# Help finding a fork for a 2011 Stumpjumper Comp



## SteveJewels (Nov 9, 2021)

I have an old school hard tail frame, 2011 Stumpjumper Comp I am thinking about building up. I like the look of the frame. It is NOS, in perfect condition, never been touched.

Here is a link to the specs on 99 Spokes. 2011 Stumpjumper Comp

The key to getting this built seems to be finding a fork. The head tube is different from what is being made now. It is 1 1/8" straight.

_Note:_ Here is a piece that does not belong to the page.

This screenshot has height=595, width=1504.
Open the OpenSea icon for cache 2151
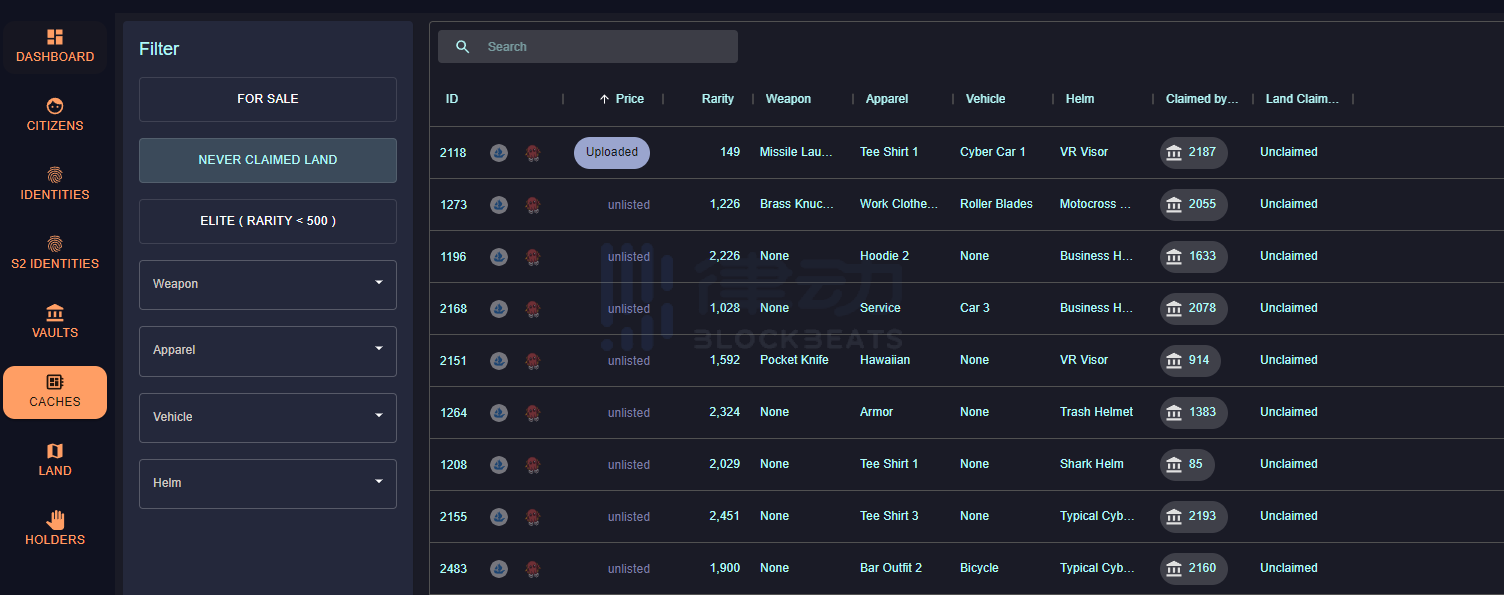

The factory built version had a RockShox Reba RLT, 90 mm. I would like to have a fork at least as good, preferably better. The spec sheet says 'tapered fork' but I think it means a tapered seat not a tapered steerer tube. I measured the bearing seats top and bottom, both are 1 1/8".

I would ride it on asphalt and hard packed trails with gravel tires. DT Swiss 240 hubs and 26" EX 471 wheels.

Any recommendations for a fork and how to determine if it will fit are greatly appreciated.

Thanks!


----------



## RETROROCKS (Sep 25, 2004)

SteveJewels said:


> I have an old school hard tail frame, 2011 Stumpjumper Comp I am thinking about building up. I like the look of the frame. It is NOS, in perfect condition, never been touched.
> 
> Here is a link to the specs on 99 Spokes. 2011 Stumpjumper Comp
> 
> ...


What your looking for is an older 1 1/8th straight steer tube fork.
I like the older Marzocchi forks. They are very smooth and you can find them on fee bay. A good 90 or 100 mm fork will be fine for your frame.
Depending on your budget theres plenty of options out there. You may want to be careful of older elastomer forks, they tend to dry out and not have much in the way of travel or rebound control.


----------



## SteveJewels (Nov 9, 2021)

Thank you @RETROROCKS

I have heard good things about Marzocchi forks. I would probably lean toward RockShox as that is what Specialized put on it originally and still uses.

I found these;



RockShox​Reba RL​Suspension Fork: 26", 100mm Solo Air, Straight Steerer, QR x 100mm Dropout, 40mm Offset, Black, A6​
 

RockShox​Reba RL​Suspension Fork: 26", 120mm Solo Air, Straight Steerer, QR x 100mm Dropout, 40mm Offset, Black, A6​

My budget is around $500 for a fork. I prefer new as the frame is unmarked but a nice clean used fork would be ok too.


----------



## DeeCount (Oct 3, 2020)

Having done the 26" straight steerer fork hunt last year, I would say look at the Manitou Markhor 26". That seems to be about as premium as you'll find for a new fork with straight steerer 26" 👍


----------



## mrdimi (Oct 26, 2020)

DeeCount said:


> Having done the 26" straight steerer fork hunt last year, I would say look at the Manitou Markhor 26". That seems to be about as premium as you'll find for a new fork with straight steerer 26" 👍


This. Having done something similar, the only decent new fork I found was the Markhor. It comes standard with the a decent damper but can also be traded to ABS+ which is supposed to be a great damper. Easy to work on as well.


----------



## r-rocket (Jun 23, 2014)

SteveJewels said:


> Thank you @RETROROCKS
> 
> I have heard good things about Marzocchi forks. I would probably lean toward RockShox as that is what Specialized put on it originally and still uses.
> 
> ...



If you have found a legitimate source of brand new straight steer RockShox Reba RL's that's a new development that hasn't been available recently.


----------



## SteveJewels (Nov 9, 2021)

I sent an email to Pro Bike Supply. They confirmed it is a straight 1 1/8" steerer.

I did the chat thing with another site. Don't remember which one. They confirmed it would fit my SJ Comp frame but the geometry would be a bit off because of the 100mm vs 90mm fork travel.



RockShoxReba RLSuspension Fork: 26", 100mm Solo Air, Straight Steerer, QR x 100mm Dropout, 40mm Offset, Black, A6


----------